Friday, April 8, 2011

Having difficulty combining JET SQL queries

Warning: Here be beginner SQL! Be gentle...

I have two queries that independently give me what I want from the relevant tables in a reasonably timely fashion, but when I try to combine the two in a (fugly) union, things quickly fall to bits and the query either gives me duplicate records, takes an inordinately long time to run, or refuses to run at all quoting various syntax errors at me.
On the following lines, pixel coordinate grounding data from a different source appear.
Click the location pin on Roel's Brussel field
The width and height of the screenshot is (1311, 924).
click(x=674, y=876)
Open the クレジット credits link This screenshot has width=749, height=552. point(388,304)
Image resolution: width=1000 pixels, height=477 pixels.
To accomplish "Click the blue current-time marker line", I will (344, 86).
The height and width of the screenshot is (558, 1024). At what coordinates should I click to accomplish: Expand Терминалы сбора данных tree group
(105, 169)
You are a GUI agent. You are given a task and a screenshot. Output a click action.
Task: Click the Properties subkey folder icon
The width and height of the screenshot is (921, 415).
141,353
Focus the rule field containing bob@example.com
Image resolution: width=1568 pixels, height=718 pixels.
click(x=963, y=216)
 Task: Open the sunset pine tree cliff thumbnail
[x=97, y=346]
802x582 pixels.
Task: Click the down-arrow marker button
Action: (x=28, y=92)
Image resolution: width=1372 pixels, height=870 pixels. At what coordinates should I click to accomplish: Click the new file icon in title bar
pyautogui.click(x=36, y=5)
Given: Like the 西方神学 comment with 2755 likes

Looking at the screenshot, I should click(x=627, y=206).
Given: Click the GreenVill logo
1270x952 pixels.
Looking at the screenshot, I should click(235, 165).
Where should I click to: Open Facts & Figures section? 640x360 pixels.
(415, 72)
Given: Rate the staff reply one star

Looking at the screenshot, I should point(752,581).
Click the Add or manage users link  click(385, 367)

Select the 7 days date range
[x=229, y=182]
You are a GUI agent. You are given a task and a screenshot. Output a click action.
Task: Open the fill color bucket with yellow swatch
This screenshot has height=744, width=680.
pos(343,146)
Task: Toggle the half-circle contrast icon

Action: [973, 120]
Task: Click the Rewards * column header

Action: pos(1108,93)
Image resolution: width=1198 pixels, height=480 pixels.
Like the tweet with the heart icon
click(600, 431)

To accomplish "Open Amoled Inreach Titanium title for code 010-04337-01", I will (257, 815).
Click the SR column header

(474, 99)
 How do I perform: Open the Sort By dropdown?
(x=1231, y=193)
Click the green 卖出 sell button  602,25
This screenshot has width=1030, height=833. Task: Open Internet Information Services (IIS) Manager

Note: I had to create a 'dummy' table (tblAllDates) with a single field containing dates from 1 Jan 2008 as I need the query to return a single record from each day, and there are days in both tables that have no data. This is the only way I could figure to do this, no doubt there is a smarter way...

Here are the queries:

SELECT tblAllDates.date, SUM(tblvolumedata.STT)
FROM tblvolumedata RIGHT JOIN tblAllDates ON tblvolumedata.date=tblAllDates.date
GROUP BY tblAllDates.date;

SELECT tblAllDates.date, SUM(NZ(tblTimesheetData.batching)+NZ(tblTimesheetData.categorisation)+NZ(tblTimesheetData.CDT)+NZ(tblTimesheetData.CSI)+NZ(tblTimesheetData.destruction)+NZ(tblTimesheetData.extraction)+NZ(tblTimesheetData.indexing)+NZ(tblTimesheetData.mail)+NZ(tblTimesheetData.newlodgement)+NZ(tblTimesheetData.recordedDeliveries)+NZ(tblTimesheetData.retrieval)+NZ(tblTimesheetData.scanning)) AS VA
FROM tblTimesheetData RIGHT JOIN tblAllDates ON tblTimesheetData.date=tblAllDates.date
GROUP BY tblAllDates.date;
The best result I have managed is the following:
SELECT tblAllDates.date, 0 AS STT, SUM(NZ(tblTimesheetData.batching)+NZ(tblTimesheetData.categorisation)+NZ(tblTimesheetData.CDT)+NZ(tblTimesheetData.CSI)+NZ(tblTimesheetData.destruction)+NZ(tblTimesheetData.extraction)+NZ(tblTimesheetData.indexing)+NZ(tblTimesheetData.mail)+NZ(tblTimesheetData.newlodgement)+NZ(tblTimesheetData.recordedDeliveries)+NZ(tblTimesheetData.retrieval)+NZ(tblTimesheetData.scanning)) AS VA
FROM tblTimesheetData RIGHT JOIN tblAllDates ON tblTimesheetData.date=tblAllDates.date
GROUP BY tblAllDates.date
UNION SELECT tblAllDates.date, SUM(tblvolumedata.STT) AS STT, 0  AS VA
FROM tblvolumedata RIGHT JOIN tblAllDates ON tblvolumedata.date=tblAllDates.date
GROUP BY tblAllDates.date;

This gives me the VA and STT data I want, but in two records where I have data from both in a single day, like this:

date      STT   VA
28/07/2008  0  54020
28/07/2008  33812 0
29/07/2008  0  53890
29/07/2008  33289 0
30/07/2008  0  51780
30/07/2008  30456 0
31/07/2008  0  52790
31/07/2008  31305 0

What I'm after is the STT and VA data in single row per day. How might this be achieved, and how far am I away from a query that could be considered optimal? (don't laugh, I only seek to learn!)

From stackoverflow
  • The table of dates is the best way.

    Combine the joins in there FROM clause. Something like this....

    SELECT d.date,
      a.value,
      b.value
    FROM tableOfDates d
      RIGHT JOIN firstTable a
        ON d.date = a.date
      RIGHT JOIN secondTable b
        ON d.date = b.date
    
    Lunatik : Thanks, this works with a simple value (e.g. "a.scanning"), but returns "You tried to execute a query that does not include the specified expression 'date' as part of an aggregate function" whenever I try to use one of the SUM expressions.
    Lunatik : Sorry, should have mentioned that this works only when I change both joins to LEFT JOIN, which I don't think will give me the result I need. Using RIGHT JOIN gives a "Join expression not supported" error. Have I run into a JET SQL limitation?
  • Turn the SQL into views and join them on the dates.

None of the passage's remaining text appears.